New year, new opportunity to reset our focus. I have to admit, the last few months of 2014 found me in the midst of a “mid-life re-evaluation”. My husband has convinced me not to call it a “crisis”, but an opportunity to stop and figure out what I want to be when I grow up. Because, let’s face it – 42 isn’t “grown up” yet (right??).
So my 2015 goals are about exploration, reflection, and learning. Really digging into things I’ve been wanting to learn, listening to my heart, and trying to find my bliss. My goals will actually be very similar to those I tackled in 2014, but with a focus on self-reflection to keep doing things I love and stopping the things that don’t bring value or joy. So…here we go!
Be Gentle with Myself
If I had to boil my goals down to just one, it would be to Be Gentle with Myself. This really is meant to encompass a few key guidelines:
- Give myself permission to change my goals as I learn.
- Continue to Relax More, and make time to decompress and reflect.
- Focus on healthy habits.
I realize that much of my internal struggle has been a result of expectations, either inflicted upon myself or assumed societal pressures. I would like to let go of those things, and really try to give myself a break. Minimizing the “shoulds”, and really trying to find out what I “want” and where my heart will lead me.
Read Books I Love
I feel like I’ve been in a bit of a reading slump. There were some really wonderful books I read last year (which you can see here) but I also felt like I just “put up” with a lot of books this year. Reading them because everyone else loved them, even though I didn’t. I want to give books a fair chance (I’m usually willing to give about 25% of a book before I want to call it quits), but I also know my to-read list is HUGE and I’ll never read everything on there. I do want to try and find the gems though. I don’t expect all books to be 5/5 stars; but I want to be enthralled and sucked in to the story; unable to put the book down. So, I give myself permission to give up on books that just aren’t doing that for me.
Really Learn to Sew
Cleaning out the filing cabinet this week, I found the receipt for my sewing machine. Ahem…that was too many Christmases ago! I’m committed to really focusing some effort on learning to sew without over-commiting and burning out. To help me do that, I’ve decided to complete the School of Sewing. This is a book with 12 projects (one I’ll complete each month) based on an actual sewing series that my co-worker’s wife taught. Want to join me? Watch for a post in the coming days where I’ll outline the approach I’ll take, and how you can complete the projects virtually with me.

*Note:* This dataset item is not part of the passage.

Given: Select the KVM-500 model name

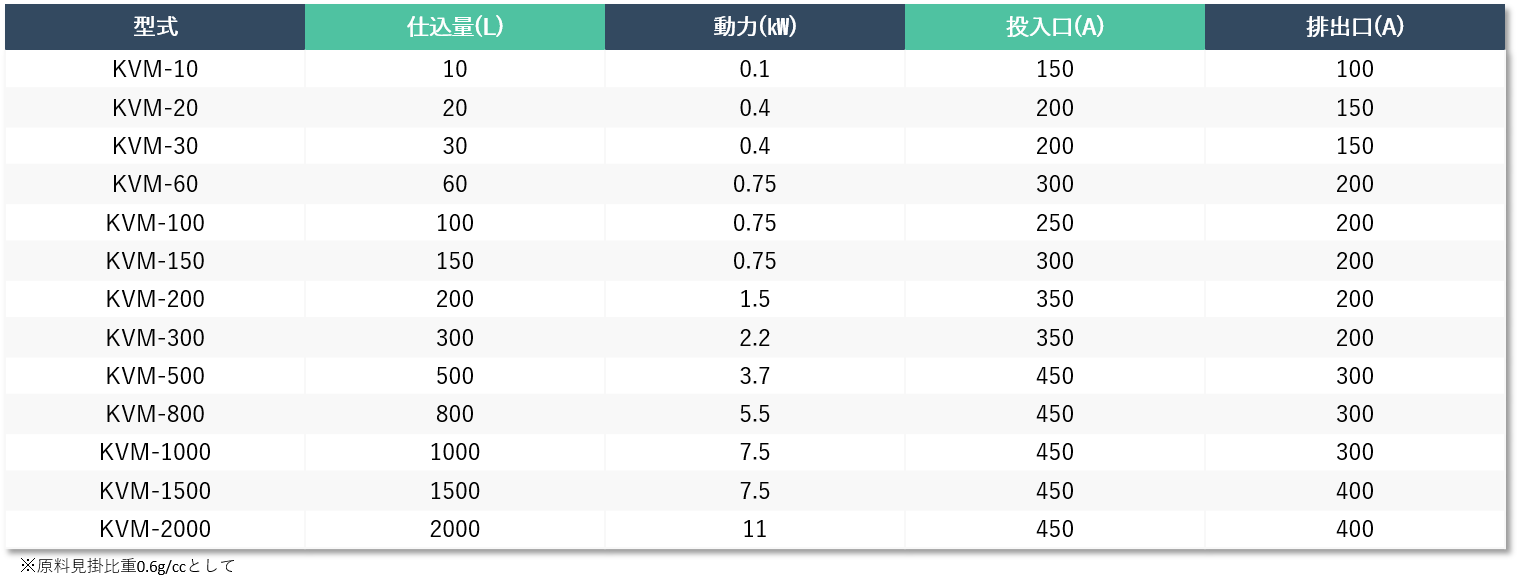Looking at the screenshot, I should [155, 376].
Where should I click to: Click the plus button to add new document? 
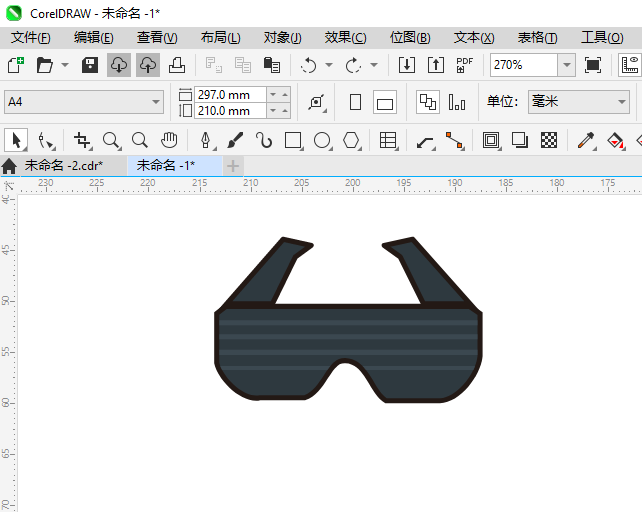tap(233, 165)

Finally Learn to Make Soap
This has been on my want-to-learn list for a couple years now, and is one of those things that keeps coming back to me out of nowhere as something I think I’d really, really enjoy. I want to be sure, though, that I don’t just become a collector of soap-making supplies which, let’s face it, I am at risk for. (Watch for posts throughout the year as I try and de-stash my yarn, jewelry-making, and paper craft supplies that are overflowing in my craft room.) So, rather than trying to embark on this on my own, I’ve signed up for Bramble Berry’s Soap Crafting Club. Every month, for 7 months, they will send me a kit with the ingredients needed to make a batch of soap. Supporting by online classes and a forum for asking questions and learning from other students, I think this will give me the focus, motivation, and support I need to finally do this. I’ve been watching online videos now for a couple weeks and am so excited to get started! The first kit doesn’t go out until the end of January, so there is still time to sign up if you’d like to join me!
That pretty much sums it up! Of course I’ll continue other fun hobbies like crochet and paper crafts, but those are now just part of me. My goals are areas that I want to change, enhance, and modify. I’m excited for all the possibility that 2015 brings, and I wish you all a happy, successful, joyful year!
What goals have you set for 2015? Anything new and different that you’re trying? Any tips for figuring out what you want to be when you grow up?